Provided material section start

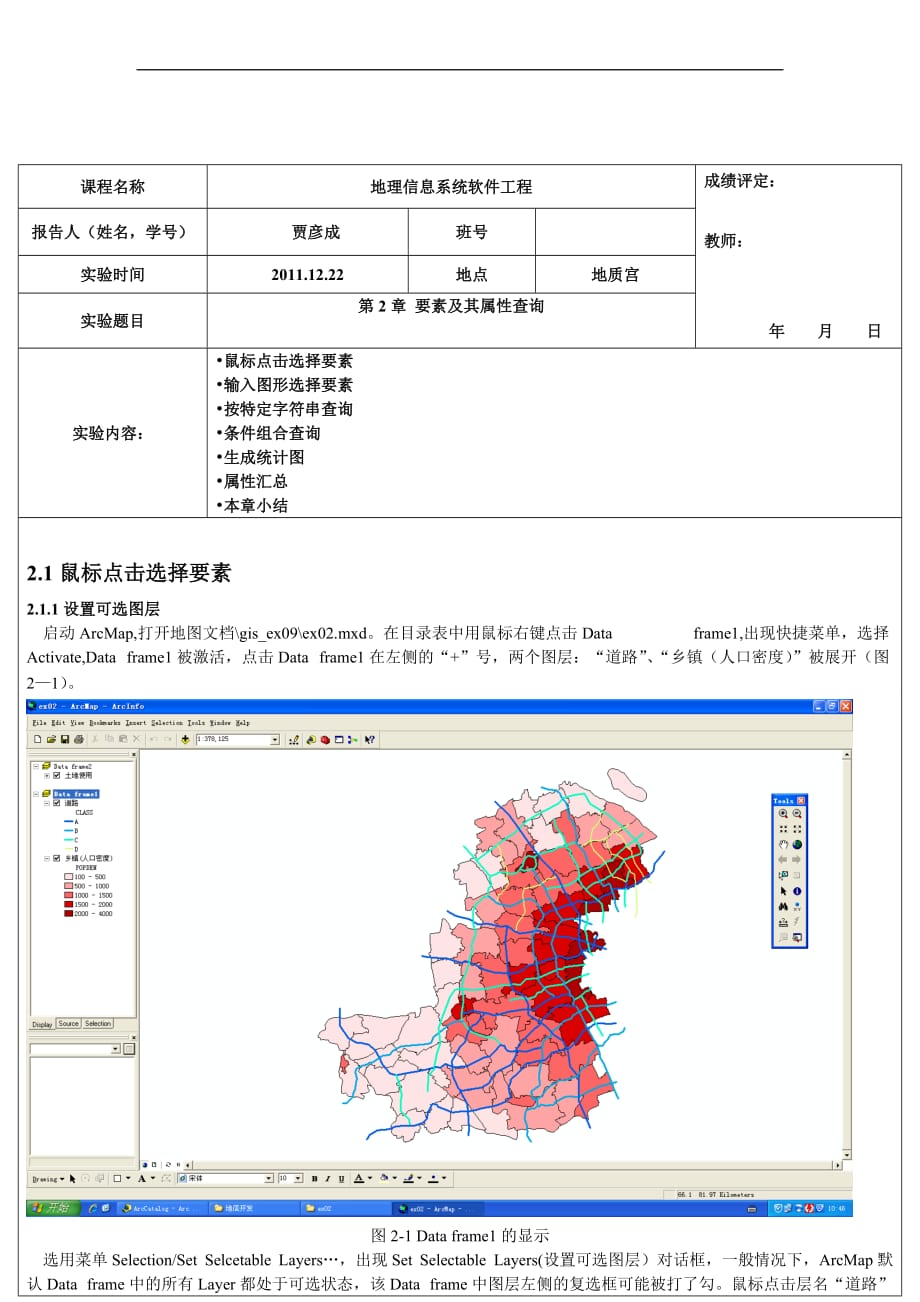This screenshot has height=1302, width=920.
Task: Pick the Measure ruler tool
Action: 783,922
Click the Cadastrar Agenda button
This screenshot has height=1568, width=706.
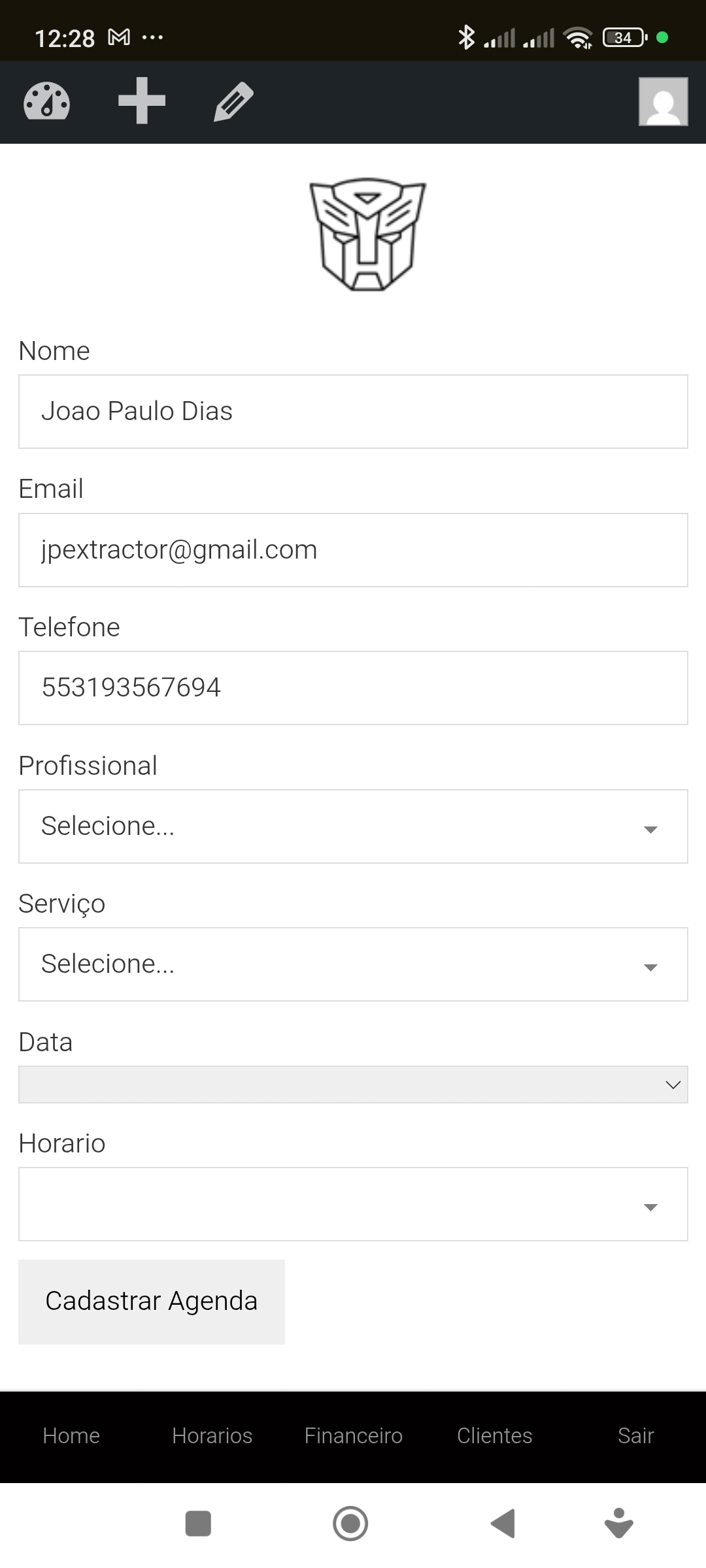[152, 1301]
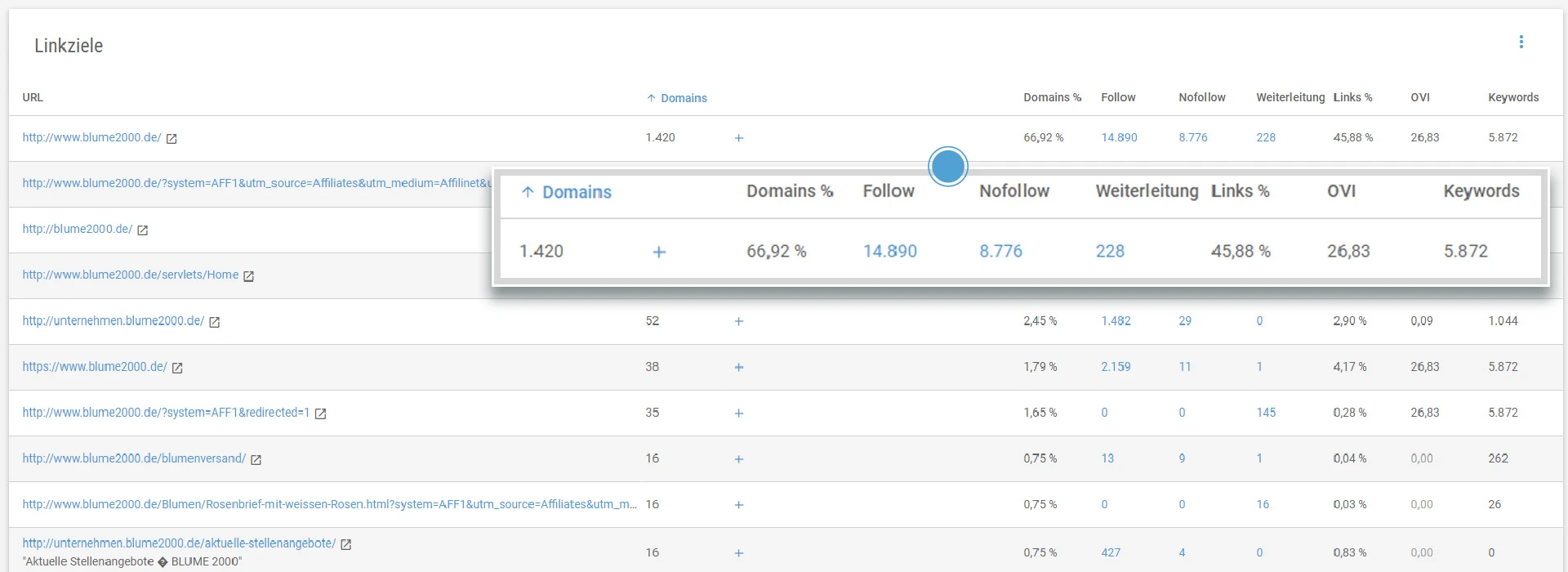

Provided material section end

- What you will do -
Could you give again precisely the lines from the one containing "Click the Cadastrar Agenda button" through the final line of the material above, both included, and no others, dropping the pictures?

- Reply to the task -
Click the Cadastrar Agenda button
This screenshot has height=1568, width=706.
[152, 1301]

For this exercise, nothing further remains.